→ **Material for this exercise**
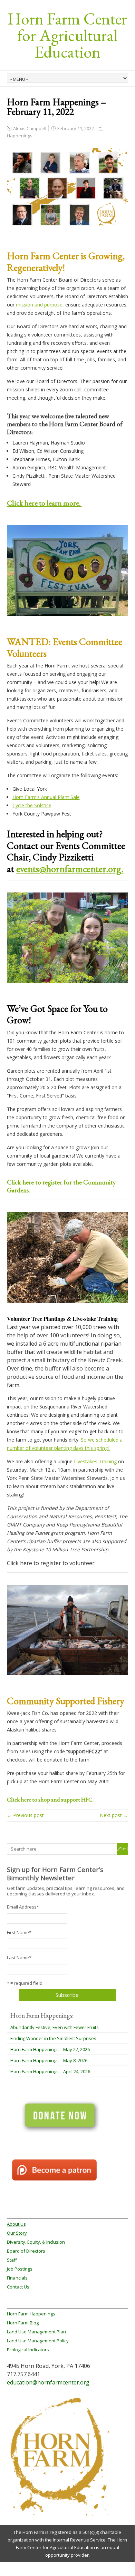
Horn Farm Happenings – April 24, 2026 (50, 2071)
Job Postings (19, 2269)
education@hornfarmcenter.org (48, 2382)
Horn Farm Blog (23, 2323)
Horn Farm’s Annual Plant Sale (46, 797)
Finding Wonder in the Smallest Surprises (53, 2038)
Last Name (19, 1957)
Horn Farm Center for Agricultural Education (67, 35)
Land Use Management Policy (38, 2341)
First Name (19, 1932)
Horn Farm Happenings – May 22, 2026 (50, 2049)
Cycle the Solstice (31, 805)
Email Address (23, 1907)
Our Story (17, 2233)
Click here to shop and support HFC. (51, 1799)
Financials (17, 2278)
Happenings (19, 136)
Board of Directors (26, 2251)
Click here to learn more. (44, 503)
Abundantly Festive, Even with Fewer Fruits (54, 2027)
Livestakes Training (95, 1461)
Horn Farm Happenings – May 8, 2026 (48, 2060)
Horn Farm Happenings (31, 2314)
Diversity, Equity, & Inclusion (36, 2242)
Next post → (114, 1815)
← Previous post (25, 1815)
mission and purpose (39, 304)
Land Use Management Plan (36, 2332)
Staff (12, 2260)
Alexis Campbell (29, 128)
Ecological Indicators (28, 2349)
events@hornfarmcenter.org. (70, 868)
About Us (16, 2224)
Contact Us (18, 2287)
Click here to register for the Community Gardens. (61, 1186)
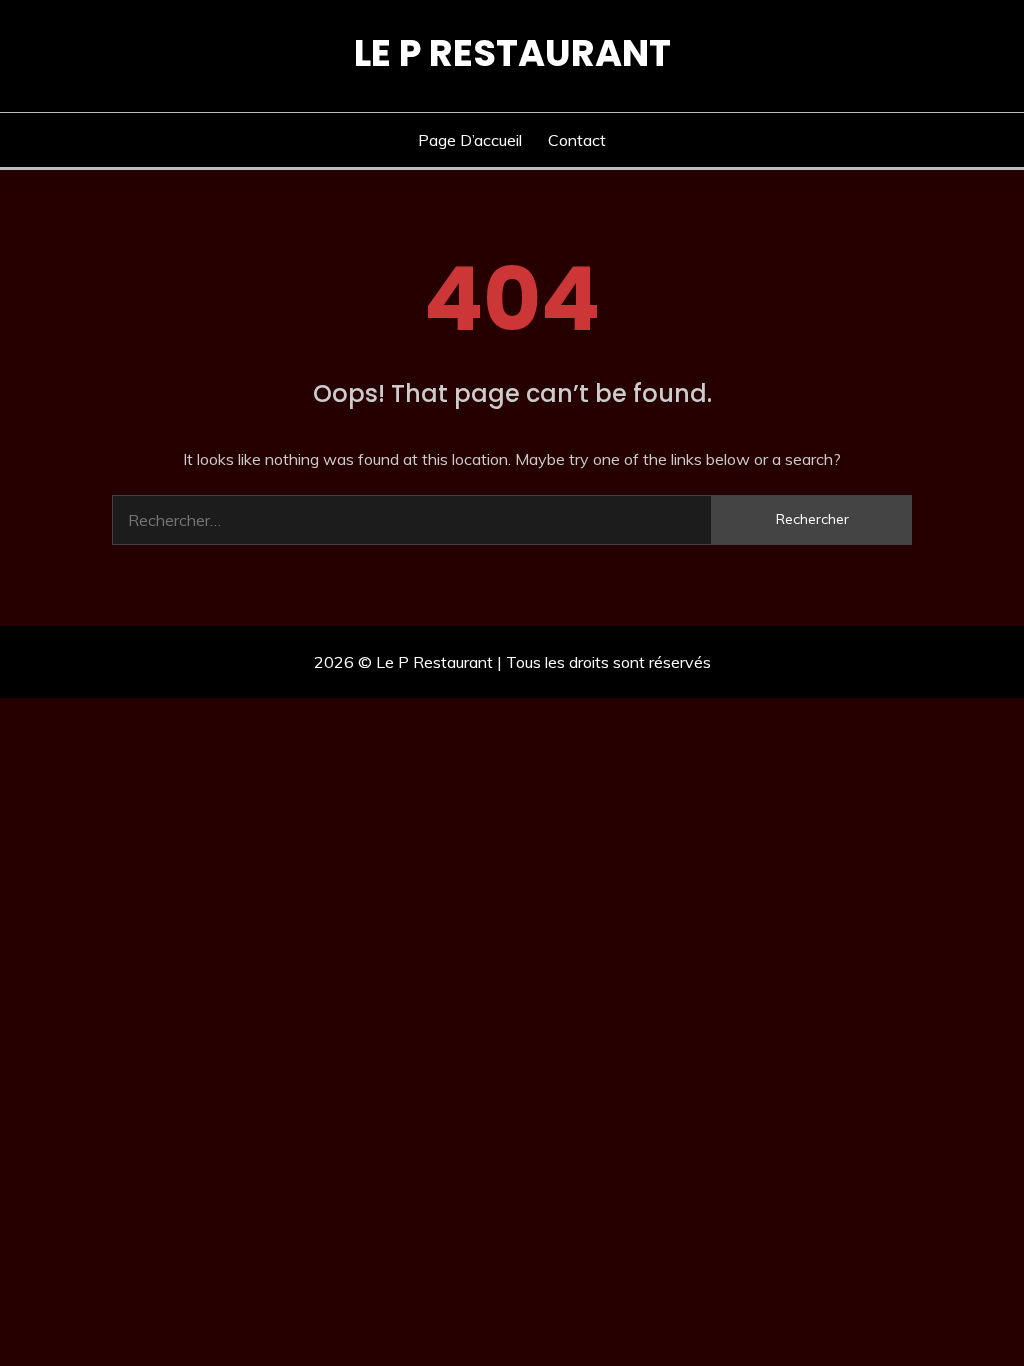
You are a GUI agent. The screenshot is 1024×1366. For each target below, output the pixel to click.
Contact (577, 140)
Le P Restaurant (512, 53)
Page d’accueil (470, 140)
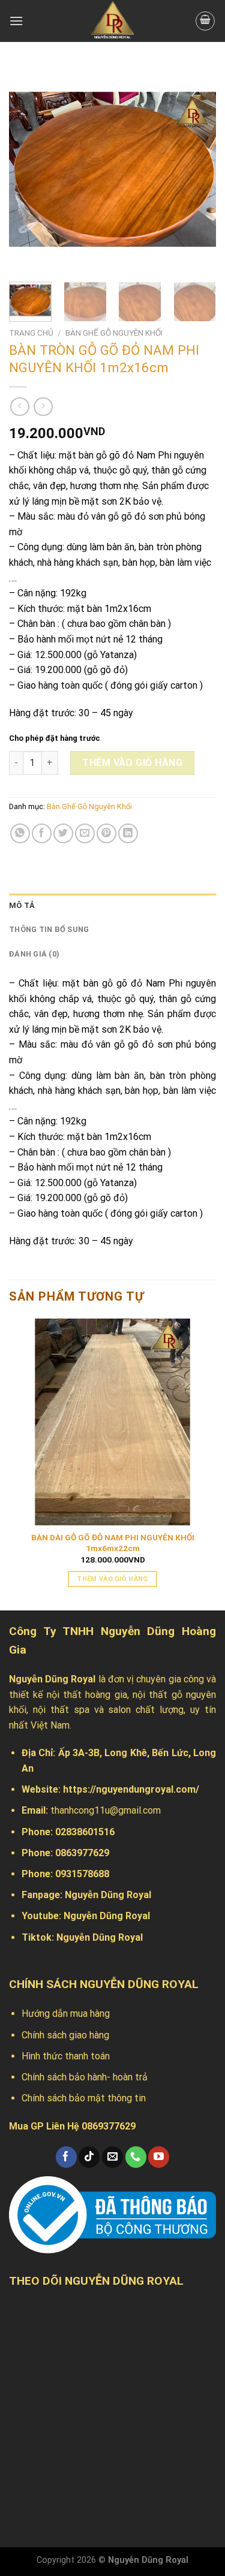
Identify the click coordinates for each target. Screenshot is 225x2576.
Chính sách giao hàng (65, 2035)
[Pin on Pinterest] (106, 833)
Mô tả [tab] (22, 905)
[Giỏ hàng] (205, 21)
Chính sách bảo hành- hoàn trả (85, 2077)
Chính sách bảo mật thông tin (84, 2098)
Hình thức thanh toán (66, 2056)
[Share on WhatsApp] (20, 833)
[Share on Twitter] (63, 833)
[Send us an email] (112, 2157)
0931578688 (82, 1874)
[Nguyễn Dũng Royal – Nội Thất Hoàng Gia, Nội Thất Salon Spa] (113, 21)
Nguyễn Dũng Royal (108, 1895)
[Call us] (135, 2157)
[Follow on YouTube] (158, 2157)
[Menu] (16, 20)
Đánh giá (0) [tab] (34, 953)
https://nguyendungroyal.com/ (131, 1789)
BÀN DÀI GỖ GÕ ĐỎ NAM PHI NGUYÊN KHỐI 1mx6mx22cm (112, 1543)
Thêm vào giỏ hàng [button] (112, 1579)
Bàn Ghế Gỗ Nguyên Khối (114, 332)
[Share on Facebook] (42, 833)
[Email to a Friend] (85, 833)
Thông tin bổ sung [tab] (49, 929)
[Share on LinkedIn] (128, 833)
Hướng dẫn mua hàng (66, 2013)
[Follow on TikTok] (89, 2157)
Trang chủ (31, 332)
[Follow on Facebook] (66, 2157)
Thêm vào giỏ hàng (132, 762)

---

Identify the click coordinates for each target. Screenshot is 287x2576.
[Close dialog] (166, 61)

→ **What you need to do**
Take only the lines above from the one that has "Ecological Indicators (28, 2349)" through the one that has "[Pin on Pinterest] (106, 833)" and reproduce them exactly, omitting any pictures.

→ **Result of this exercise**
Ecological Indicators (28, 2349)
events@hornfarmcenter.org. (70, 868)
About Us (16, 2224)
Contact Us (18, 2287)
Click here to register for the Community Gardens. (61, 1186)
You are a GUI agent. The screenshot is 1024×1366. For each target below, output the pixel to click.
Contact (577, 140)
Le P Restaurant (512, 53)
Page d’accueil (470, 140)
Identify the click coordinates for each target. Screenshot is 225x2576.
Chính sách giao hàng (65, 2035)
[Pin on Pinterest] (106, 833)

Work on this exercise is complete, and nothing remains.